> Document text
My friend the noble Earl, Lord Sandwich, referred again to the importance of the Government having a trade policy document, and referenced the New Zealand Trade for All strategy. This was the first agreement entered into by New Zealand after the publication of that policy document. That demonstrates the benefits of a high-quality document. I was rather struck that noble Lords have been quoting George Eustice, the former Secretary of State at Defra, who I will refer to later. It was important when he said that we should look at strengthening the role of Parliament in scrutiny and perhaps even agreeing the negotiating mandate. My noble friend Lord Frost referred to that. As he said, countries such as Japan and the US, and the European Union, all use their parliamentary processes to their advantage. As my noble friend said, we do not want disagreements to be suppressed within government and then erupt afterwards, with Ministers saying, as George Eustice did, that we gave away far too much for far too little in return. I do not happen to agree with him but that is not the point. We should be able to see what the Government’s objectives are in trade policy—not necessarily the detailed negotiating trade-offs but certainly the objectives. As the noble Lord, Lord Kerr of Kinlochard, said, we can illustrate that by reference to examples. We ask about matters such as the Government’s approach to investor-state dispute settlements but all we get in reply is, essentially, the conclusion that they have reached on any individual negotiation, not what the Government’s approach is in general.

The result was different in different agreements, depending upon the approach of the other counterparties. There are a number of illustrations of that. The noble Earl, Lord Kinnoull, chair of the EU Affairs Committee, was here a moment ago. That committee and the International Agreements Committee have a right to expect that we are consulted soon about what the Government’s policy is in relation to carbon border adjustment mechanisms and the implementation of emissions trading schemes, not only between ourselves and the European Union but on the impact that the policy will have on our trading policy more generally. If we do not do that, we will find that, as a consequence, it is potentially one of the largest non-tariff barriers being erected across the globe, alongside the issue that the noble Earl raised about the Inflation Reduction Act in America.

This has been an interesting and wide-ranging debate. In the rest of what I have to say, I want to focus on the Bill itself. This has been a great debate, and I have much enjoyed it, not least the maiden speech of my noble friend Lord Swire. We overlapped for only 14 years in the other place. I hope that perhaps we will overlap a little longer in this place—who knows, as he is not 74? It is a great pleasure to have him here and the benefit of his experience in our debates.

> Material
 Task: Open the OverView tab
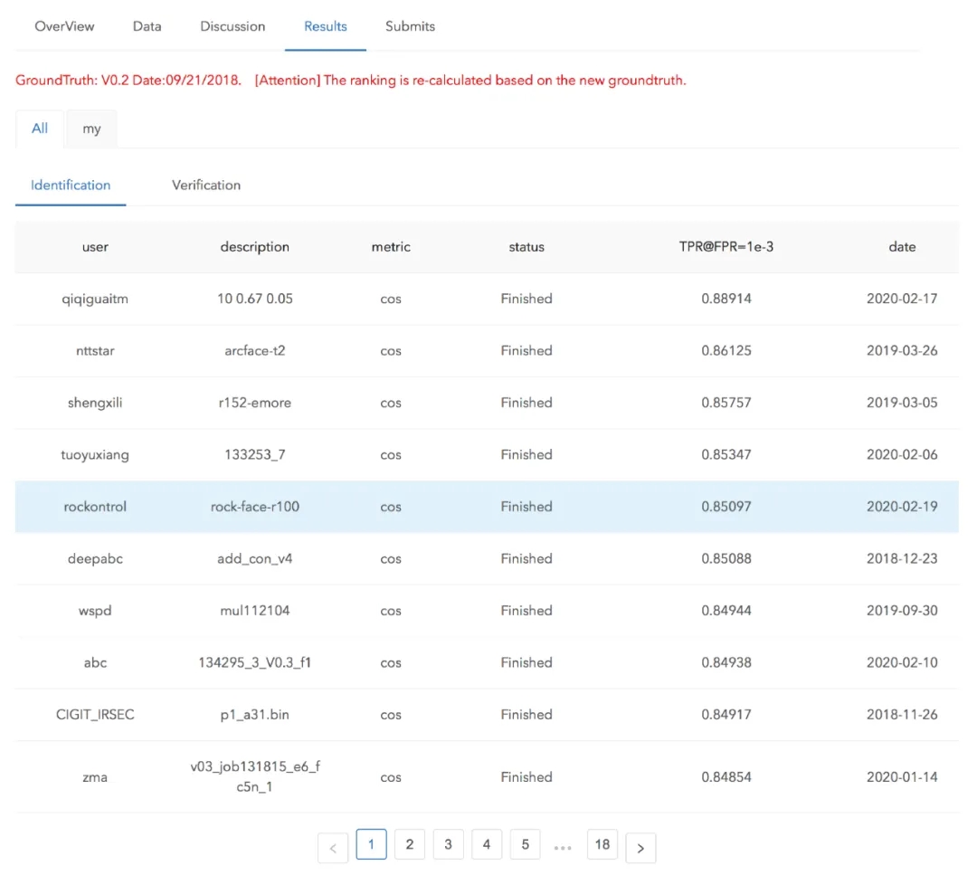(x=64, y=26)
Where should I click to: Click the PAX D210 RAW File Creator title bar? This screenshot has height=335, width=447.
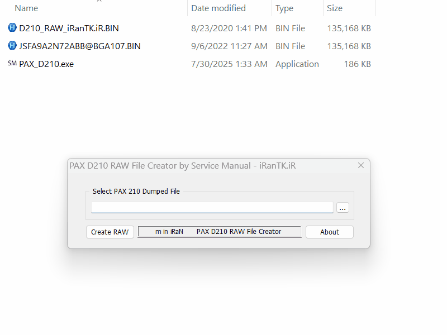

> Directives
[1] Answer from the Lords speech:
(a) What New Zealand strategy did Lord Sandwich reference?
(b) Who chairs the EU Affairs Committee?
(c) For how many years did the speaker and Lord Swire overlap in the other place?
[2] Shorten the paragraph of the Lords speech that begins "The result was different in different agreements" to two or three sentences, keeping its main facts.
The data has no connection to the Lords speech.

> Full solutions
[1]
(a) The Trade for All strategy.
(b) The noble Earl, Lord Kinnoull.
(c) 14 years.

[2] The outcome varied between agreements depending on the other parties' approach. The EU Affairs Committee, chaired by Lord Kinnoull, and the International Agreements Committee expect early consultation on the Government's policy on carbon border adjustment mechanisms and emissions trading schemes, both with the European Union and for trade policy generally. Without this, the policy could become one of the largest non-tariff barriers worldwide, alongside the American Inflation Reduction Act.